Make sure the frame is clean and dry – give it a good going over with a hand brush to get rid of dust and cobwebs, etc.

2. Smooth it over

Fill any cracks or holes with flexible wood filler, such as Wilko’s Knot a Problem. Sand gently, going with the grain of the wood, then remove the dust produced.

Buy now: Knot a Problem wood filler, £2.10 for 330g, Wilko

3. Mask the glass

Mask around the window to make sure the glass stays paint-free as you work, leaving a 2mm gap, so you overlap onto the glass to seal out water. If you find it easier, use a masking pen, which leaves a layer of wax on the glass. When the paint is dry, you simply remove it with a scraper.

4. Prime the surface

Apply a coat of primer or undercoat to the frame and sill. If you’re going to be using standard gloss or satin, make sure your primer is weatherproof for a longer-lasting finish.

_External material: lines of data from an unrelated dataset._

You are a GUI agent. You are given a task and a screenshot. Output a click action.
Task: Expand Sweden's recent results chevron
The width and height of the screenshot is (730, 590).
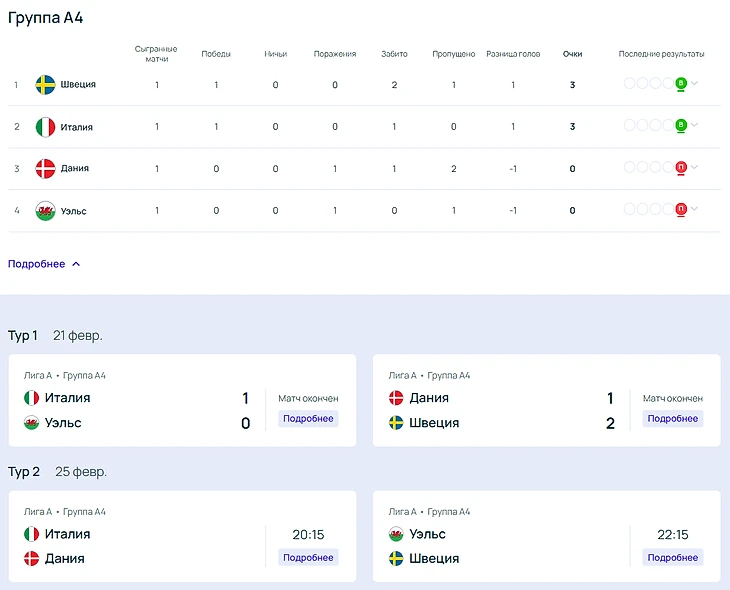pyautogui.click(x=695, y=84)
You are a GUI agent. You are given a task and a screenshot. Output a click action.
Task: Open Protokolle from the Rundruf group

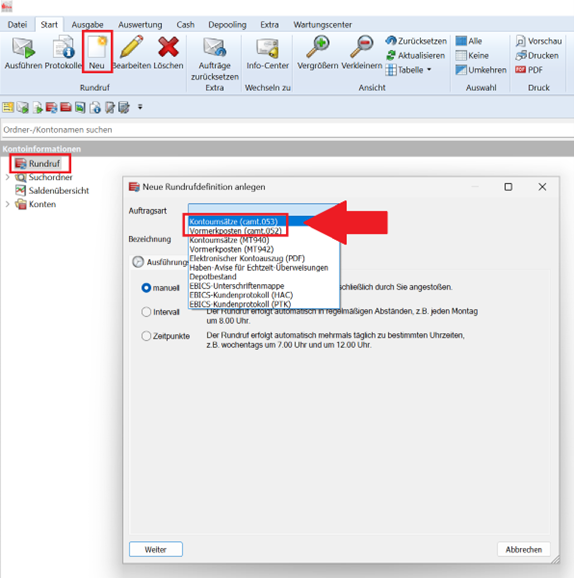pos(63,48)
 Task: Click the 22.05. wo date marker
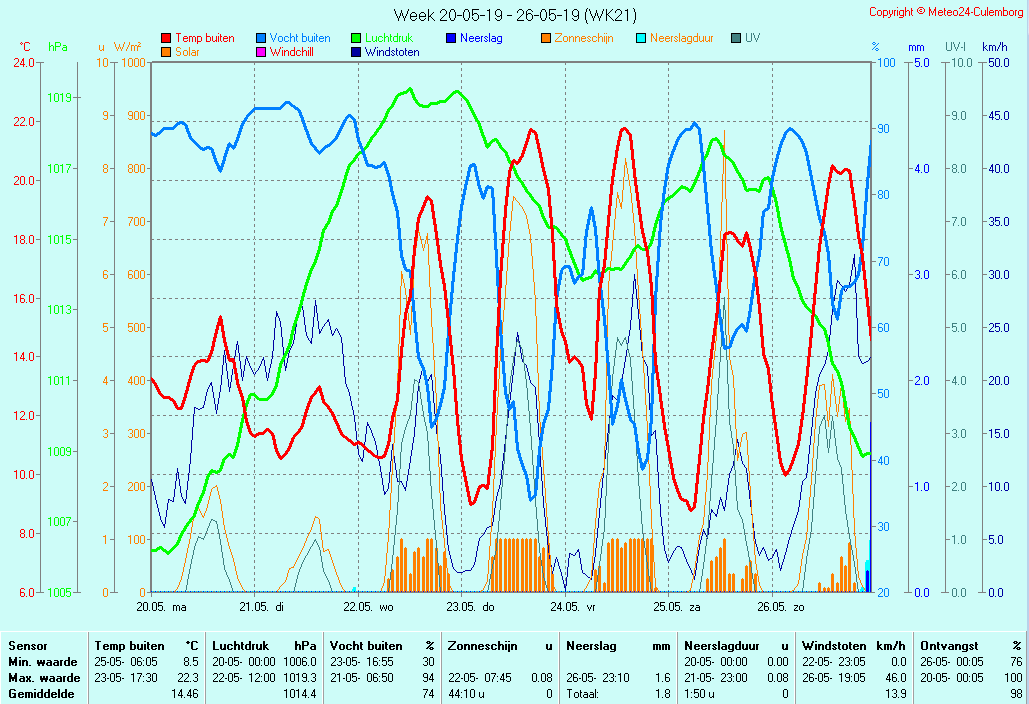click(368, 606)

Another job worth doing: How to install interior doors

5. Leave it to dry

The time this takes will depend on the paint and the weather conditions. Avoid painting in hot sun as the paint will start drying and become sticky as you’re brushing it on.

6. Paint smart

Stir your chosen colour thoroughly and apply with a brush, not a mini roller, pressing it into corners. For the best results, start with the transoms (against the glass) with an angled cutting-in brush, then swap to a small-to-medium brush to do the top and bottom horizontals, then the verticals and, finally, the sill.

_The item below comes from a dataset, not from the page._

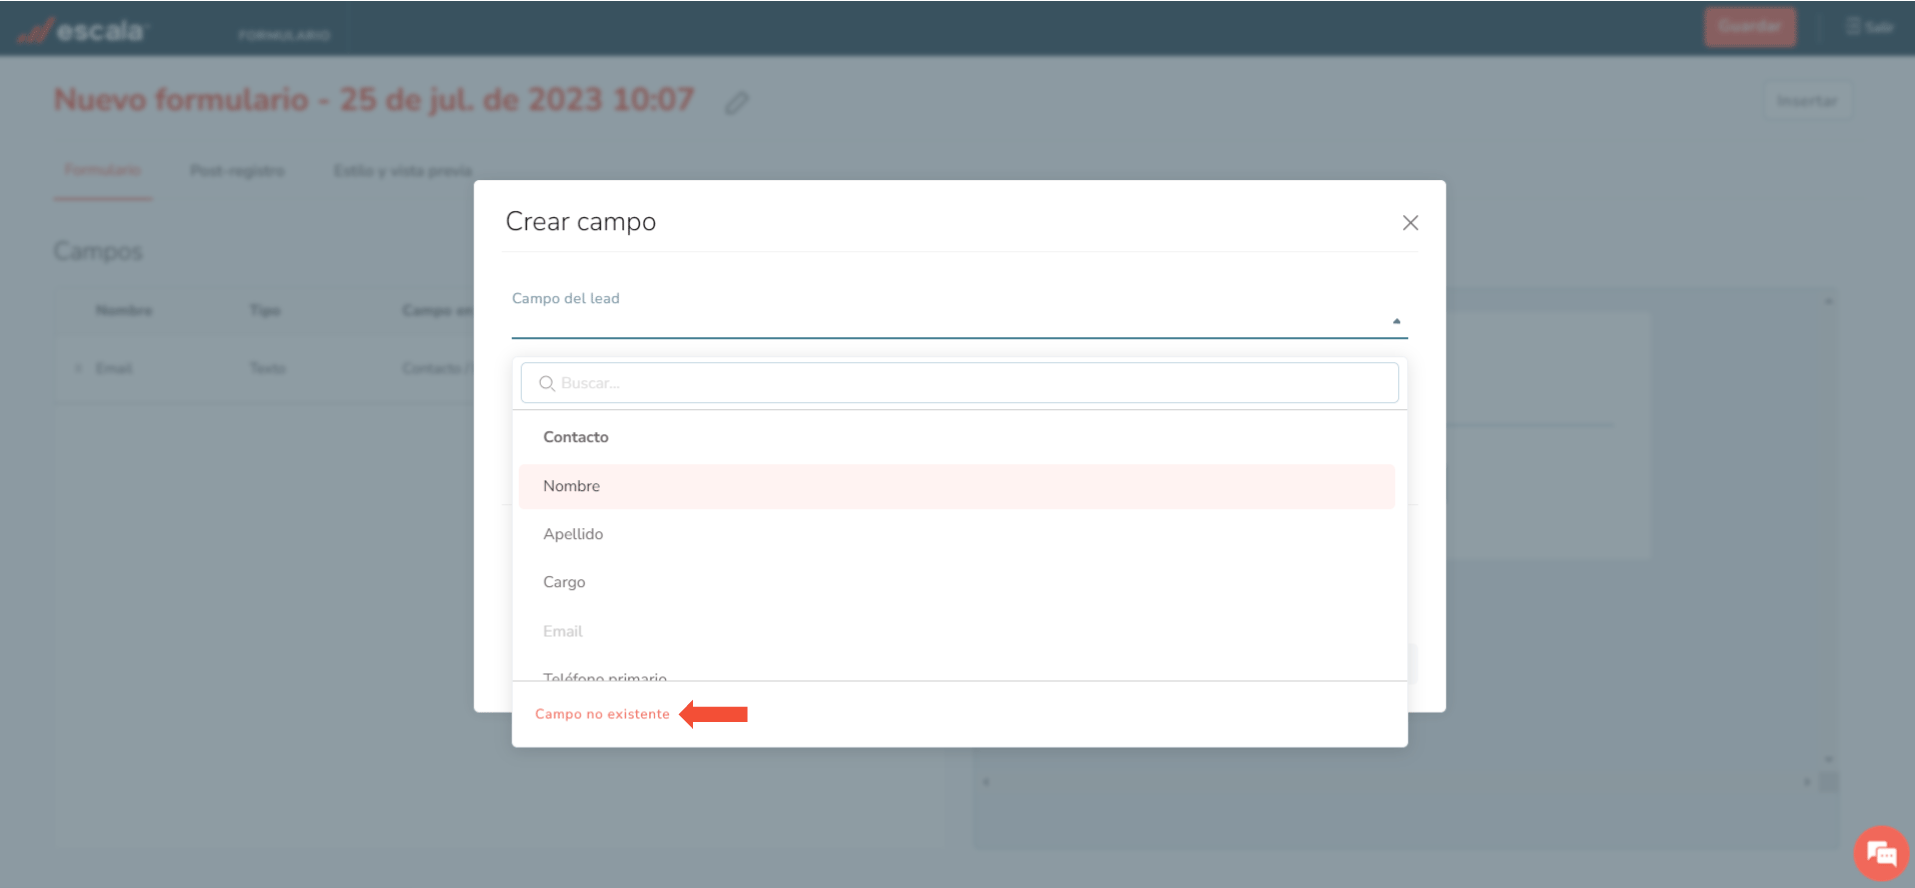Click the pencil icon to edit form title

[737, 102]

If you are using more than one tin of paint, make sure the batch numbers are the same to avoid any variation in colour.

7. Dry and repeat

Allow to dry completely and apply at least one more coat. When you do your final coat, make sure your brushstrokes go in one direction for a neater finish. Remove the masking tape before the final coat is dry, to prevent your water-sealing border being lifted off with it. Or remove with wax and a scraper after it’s dry.